There’s something universal about the way humans are drawn to light. Not just as a source of warmth or visibility but as symbol, ceremony, and spirit. At Casa Ysasi, light is more than a medium. It’s a language. In exploring the role of light across cultures, we are reminded that we are not alone in this fascination.
From India to Japan, from the Andes to the Mediterranean, communities have long gathered around flame, lantern, or beam to celebrate cycles, transitions, and the invisible threads that bind us.

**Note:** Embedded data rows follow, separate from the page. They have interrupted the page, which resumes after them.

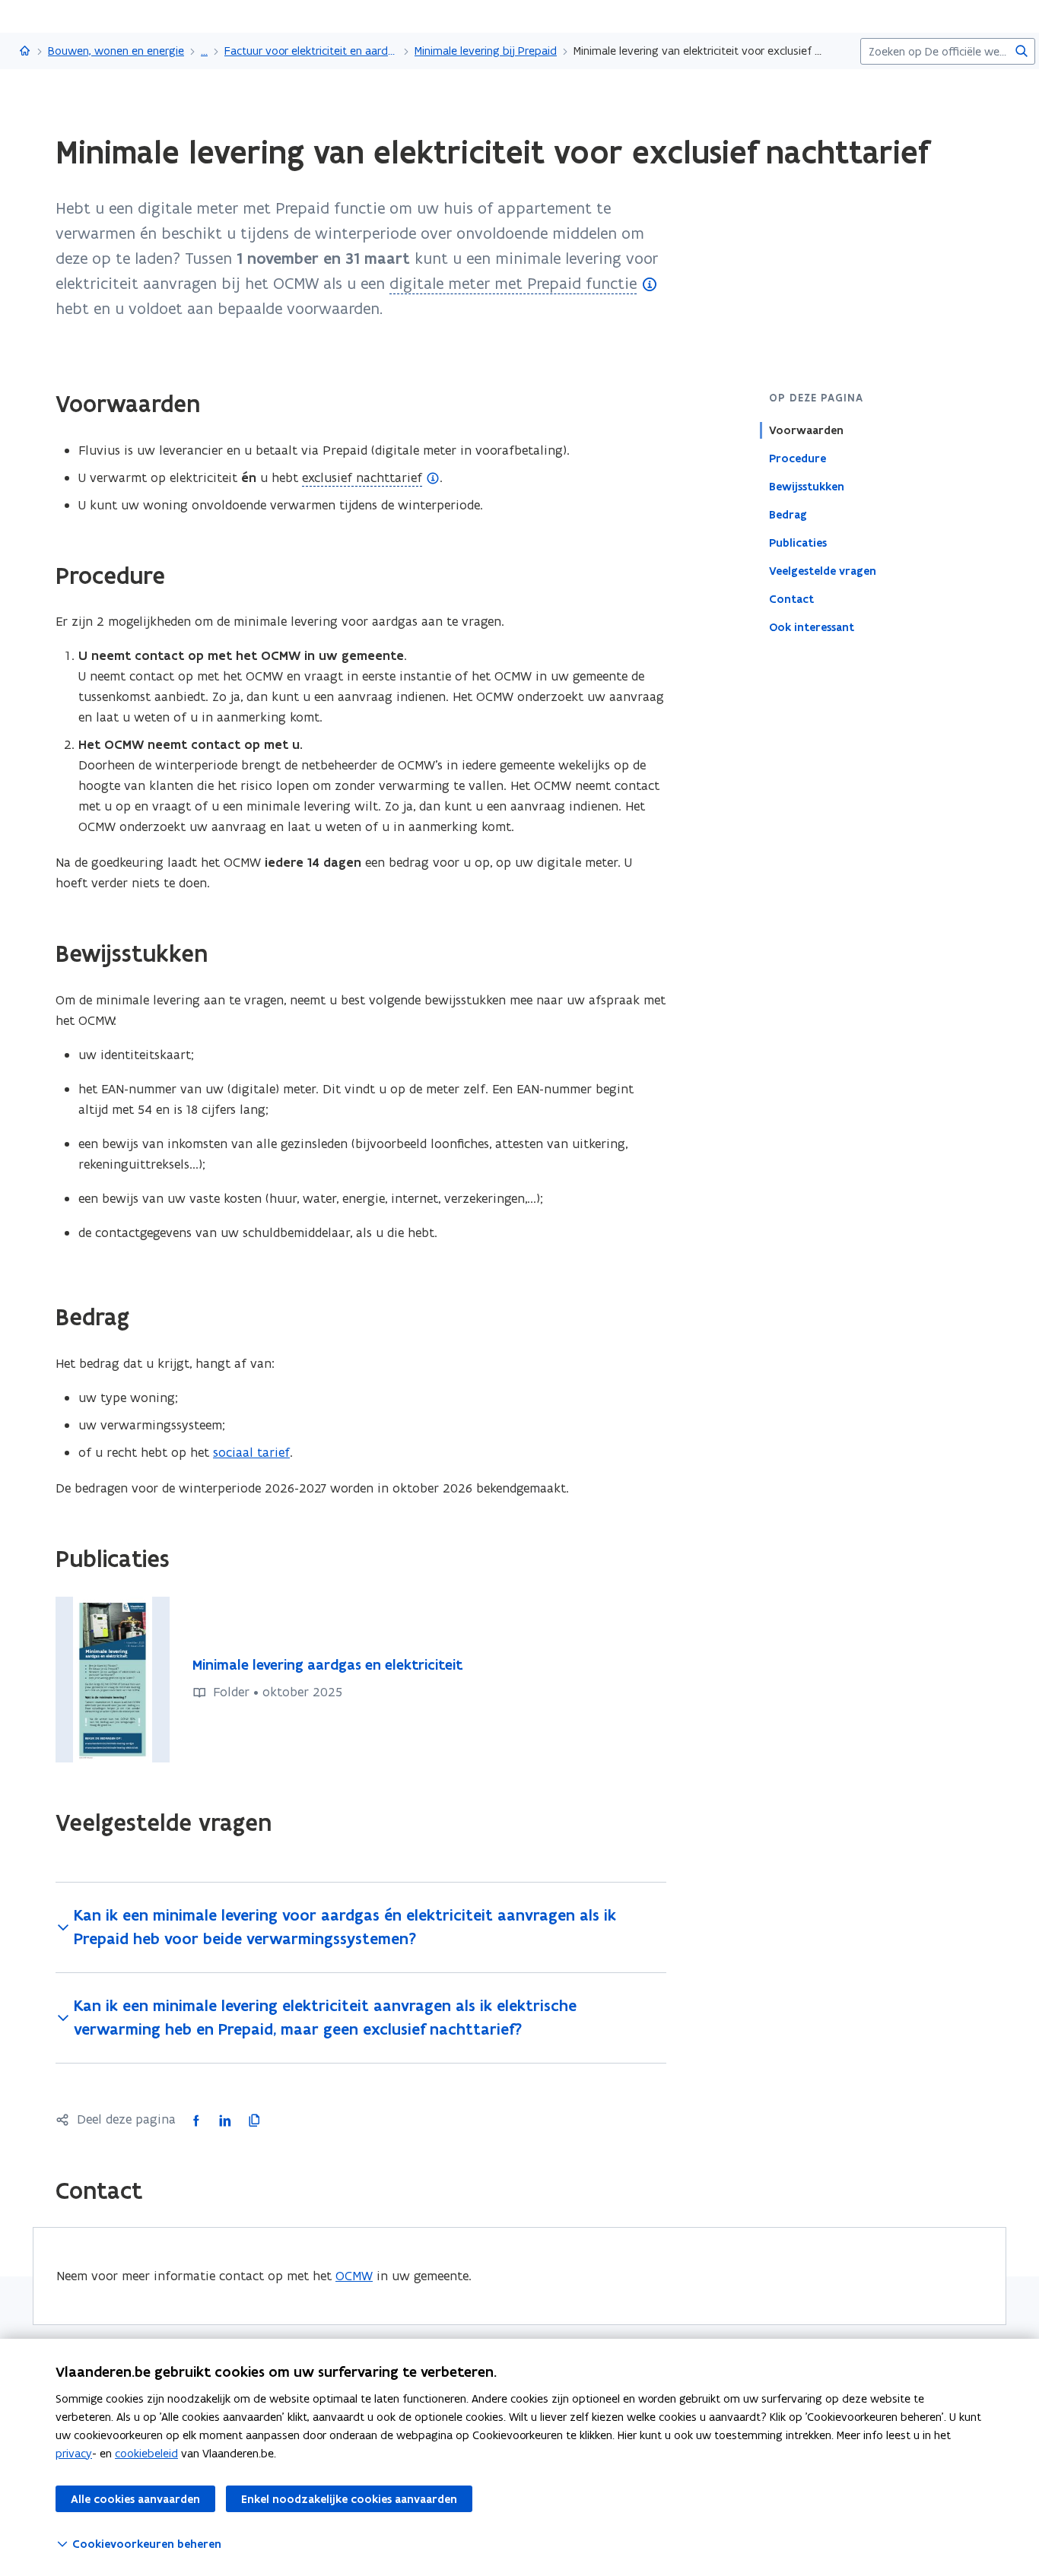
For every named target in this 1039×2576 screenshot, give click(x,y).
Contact (791, 599)
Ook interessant (811, 627)
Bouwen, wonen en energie (116, 50)
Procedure (797, 458)
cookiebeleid (146, 2453)
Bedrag (788, 514)
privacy (74, 2453)
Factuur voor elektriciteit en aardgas (311, 50)
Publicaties (798, 542)
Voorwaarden (806, 430)
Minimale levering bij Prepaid (486, 50)
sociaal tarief (251, 1452)
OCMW (354, 2275)
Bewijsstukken (806, 486)
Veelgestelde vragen (822, 571)
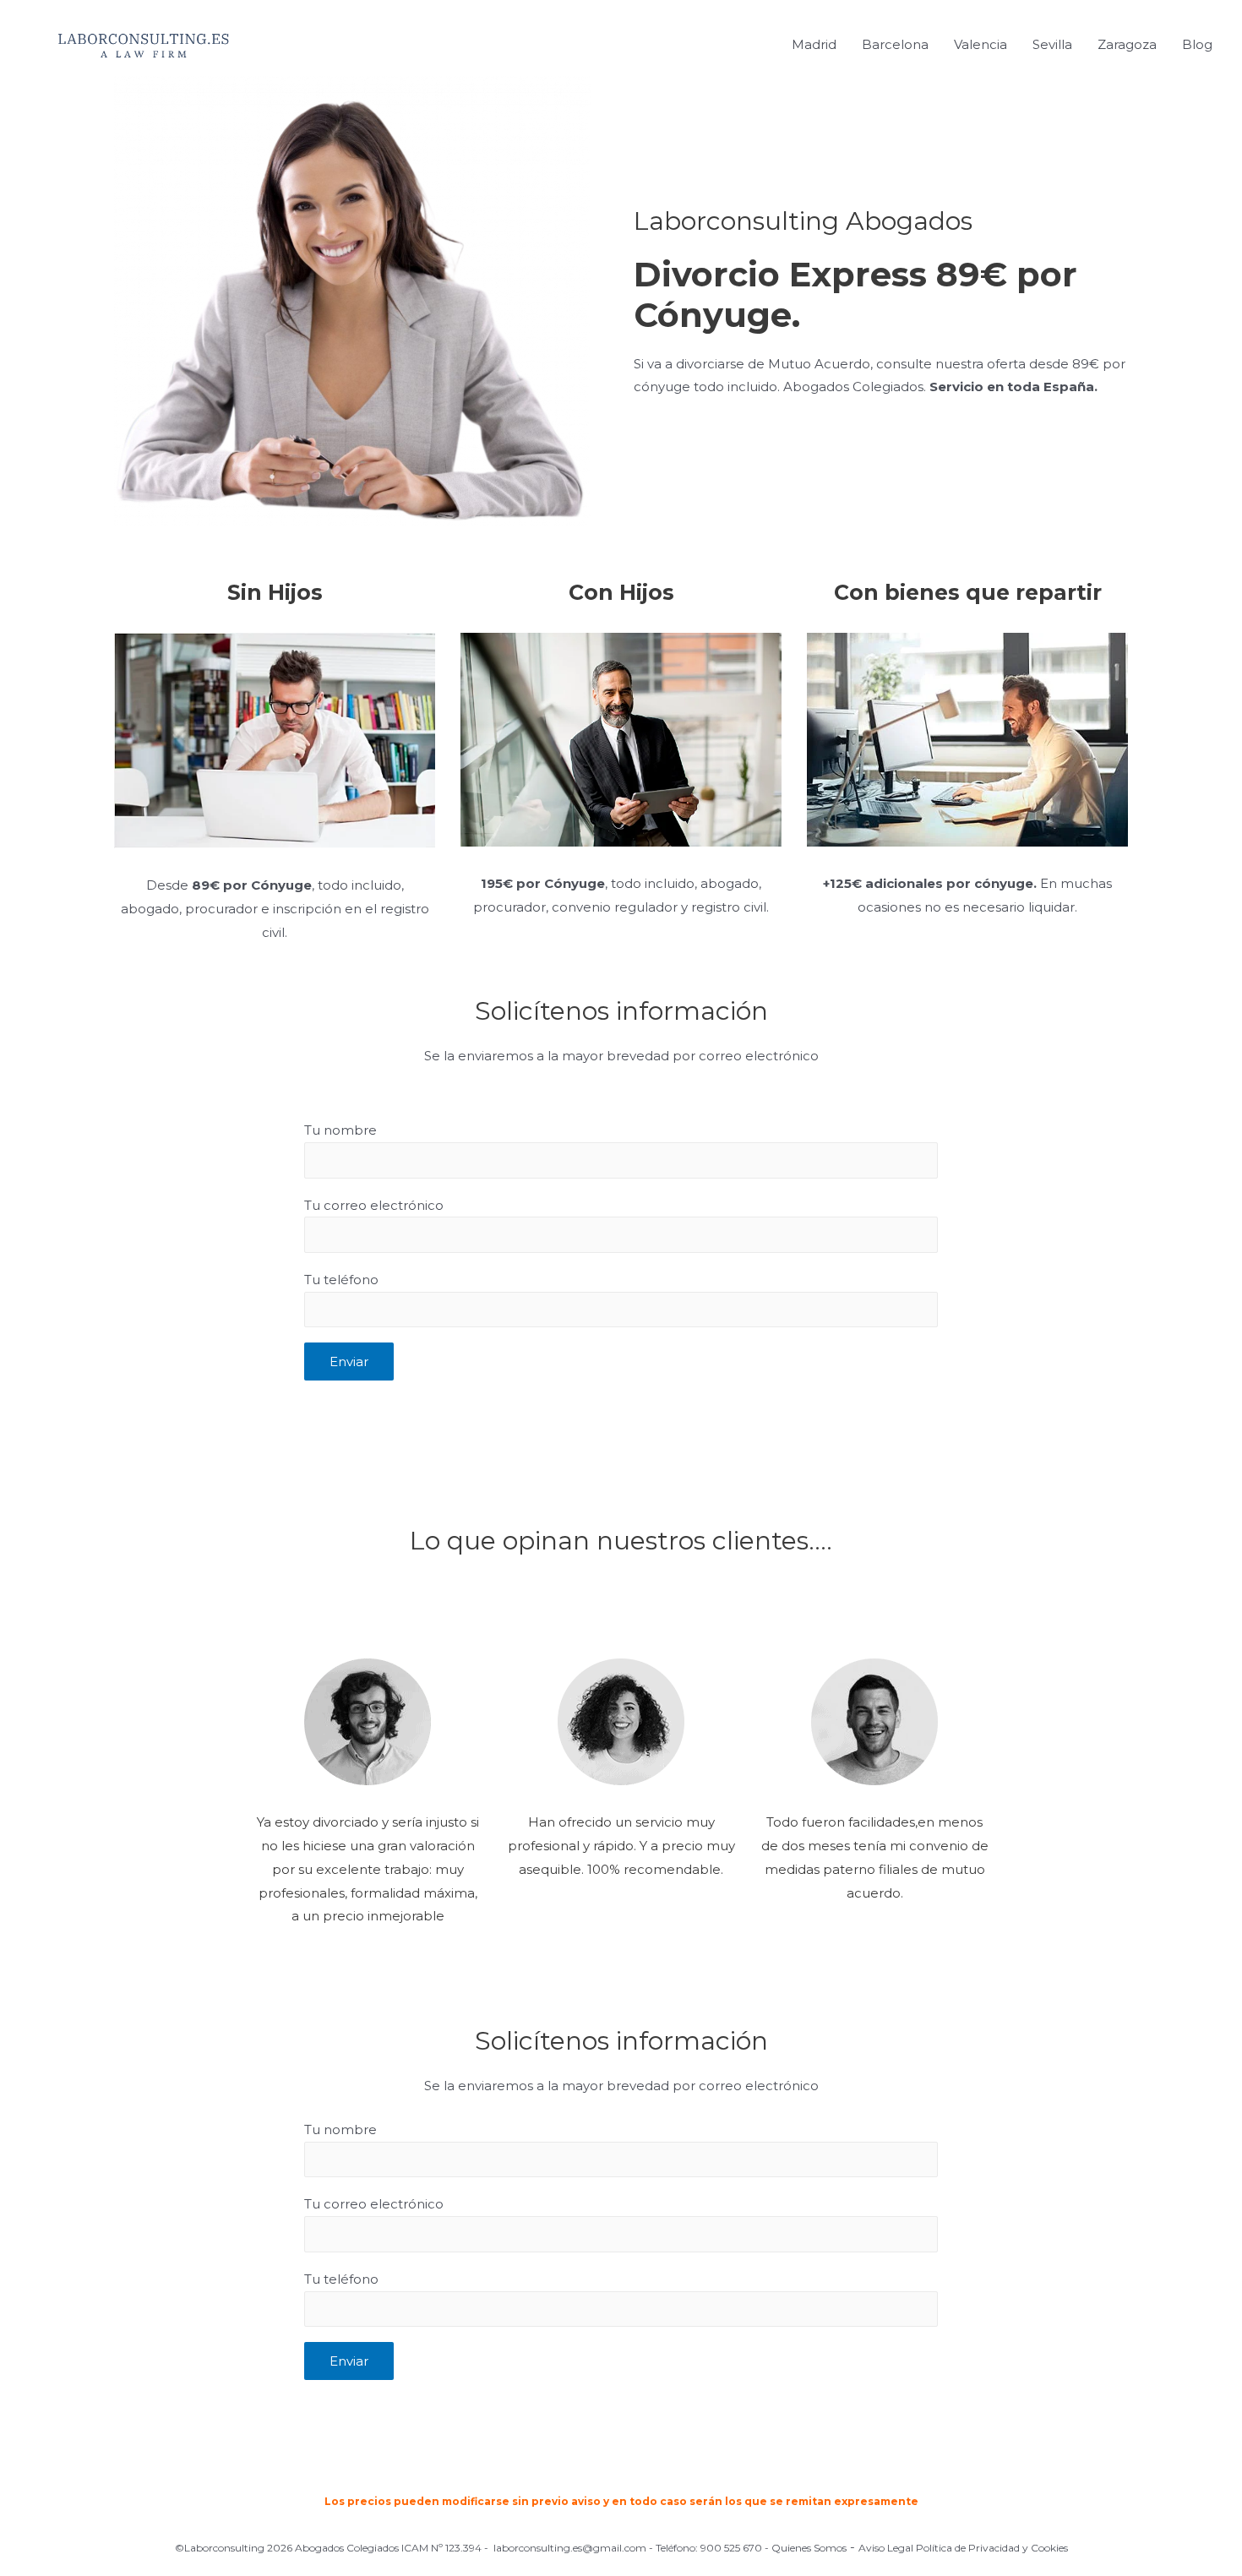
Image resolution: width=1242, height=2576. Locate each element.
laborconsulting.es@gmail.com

Known as the Festival of Lights, Diwali is one of the most widely celebrated festivals in India and across the Indian diaspora. Families light rows of clay lamps called diyas to symbolize the triumph of light over darkness, good over evil. Streets and homes glow with candles, lanterns, and intricate rangoli patterns, offering warmth and welcome to the goddess Lakshmi. It’s a moment of renewal and reverence—where light becomes a vessel for hope, healing, and homecoming.
In the mountainous region of Gifu, the annual Gifu Nobunaga Matsuri and summer lantern festivals celebrate legacy and spirit through light. Paper lanterns, hand-painted with intricate designs, float gently on rivers—guiding ancestral spirits or expressing prayers. The Japanese have a long history of turning light into form—from Isamu Noguchi’s Akari lamps to the ethereal glow of Obon lanterns, which honor the dead and reflect the impermanence of all things.
Each November, in cities like Chiang Mai, the sky fills with thousands of glowing lanterns during Yi Peng, while rivers shimmer with krathong—small floating baskets holding candles and flowers. These twin festivals are acts of release and renewal: letting go of past misfortunes, inviting clarity, and expressing gratitude. The sight of airborne lanterns drifting into the night sky is both collective ritual and personal prayer.
Across time zones and traditions, these celebrations reveal a shared longing—for clarity, connection, transcendence. Light is how we mark what matters. A flickering candle, a floating orb, a handcrafted lamp each become a way of honoring life and making beauty out of impermanence.